*Goal*:
Please revise the listing from the line containing "At what coordinates" through the line containing "coord(18,569)", putting "panel's" in place of "drawer's" and keeping everything else the same. Omit the pictures from your answer.

*Dataset*:
────
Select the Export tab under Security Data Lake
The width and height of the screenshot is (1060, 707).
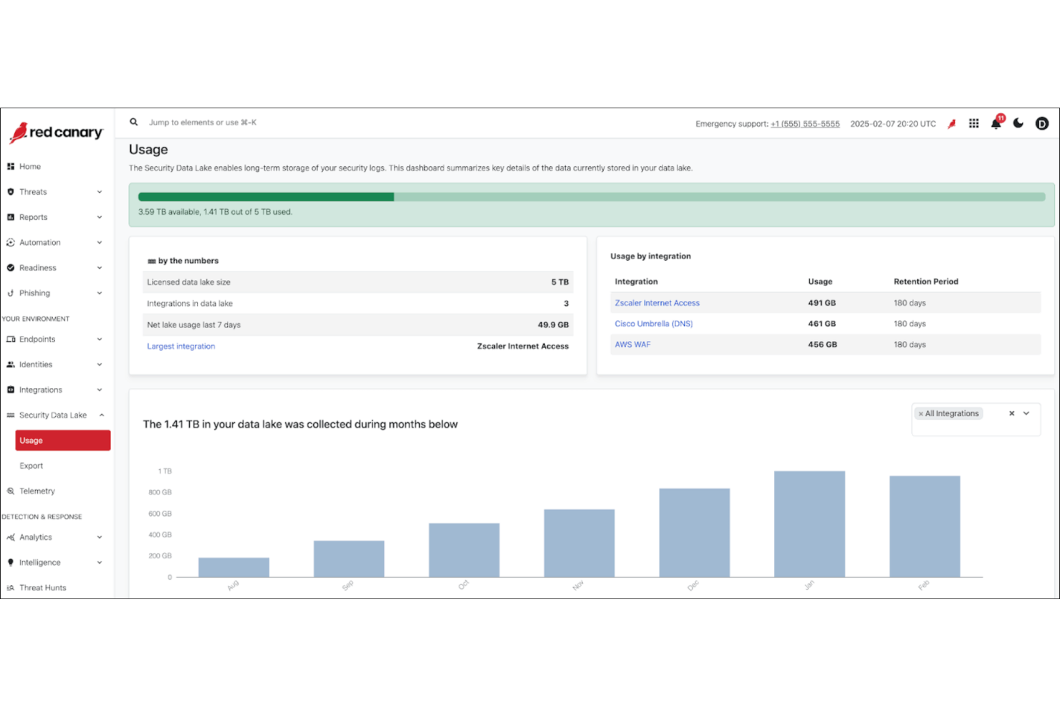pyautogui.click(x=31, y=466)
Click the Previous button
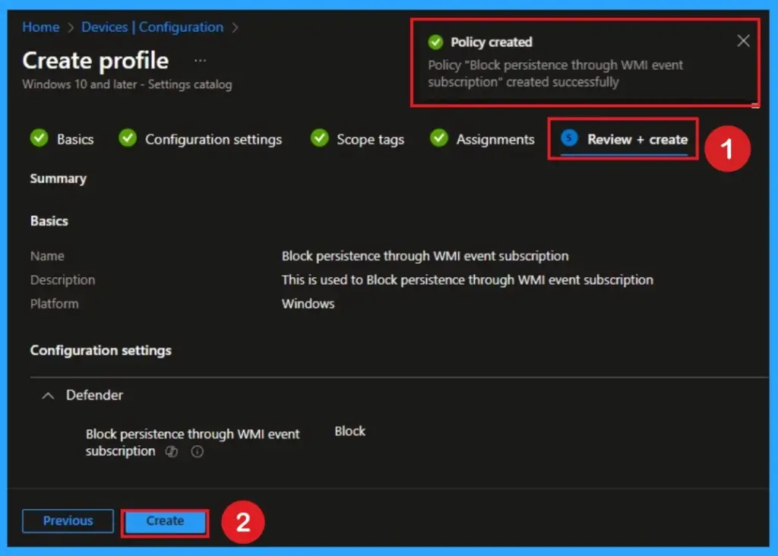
────
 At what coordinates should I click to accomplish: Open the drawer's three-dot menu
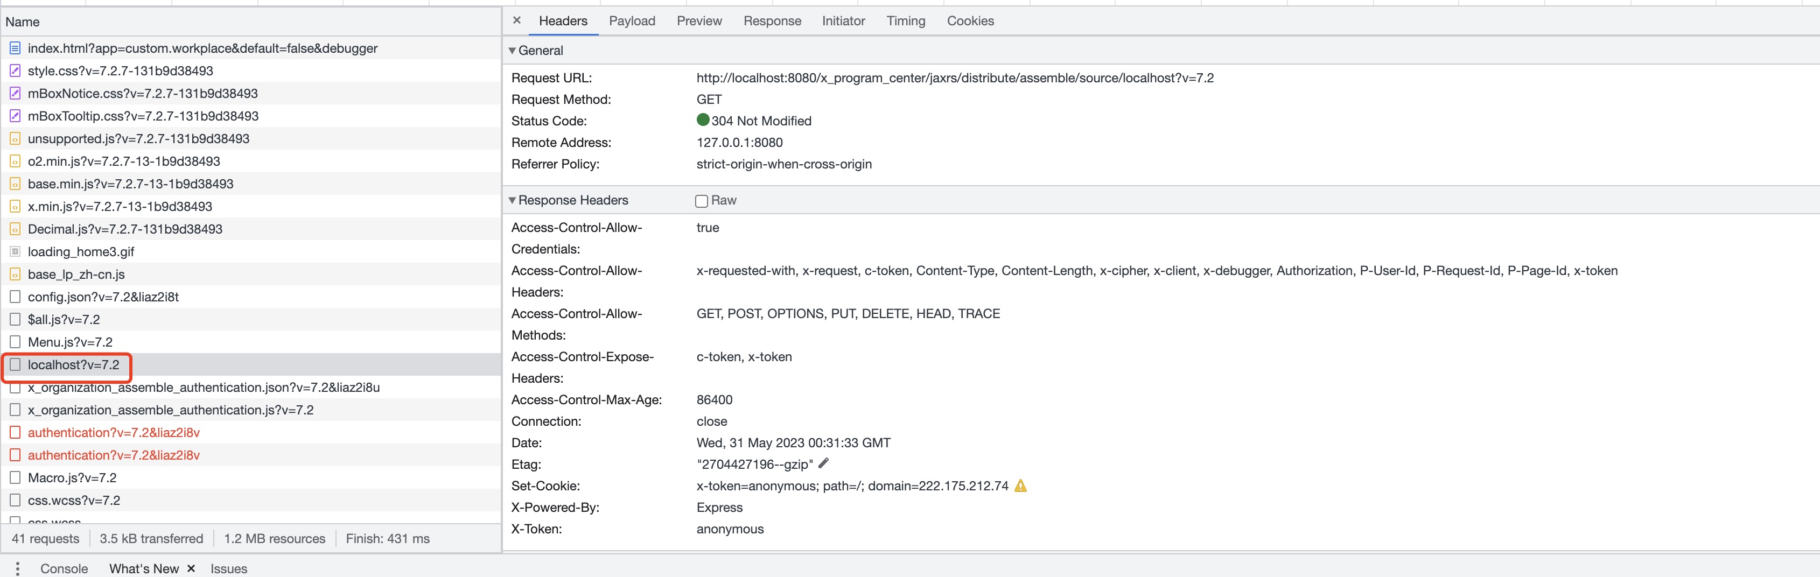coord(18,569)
────
*Answer to the exercise*:
 At what coordinates should I click to accomplish: Open the panel's three-dot menu
coord(18,569)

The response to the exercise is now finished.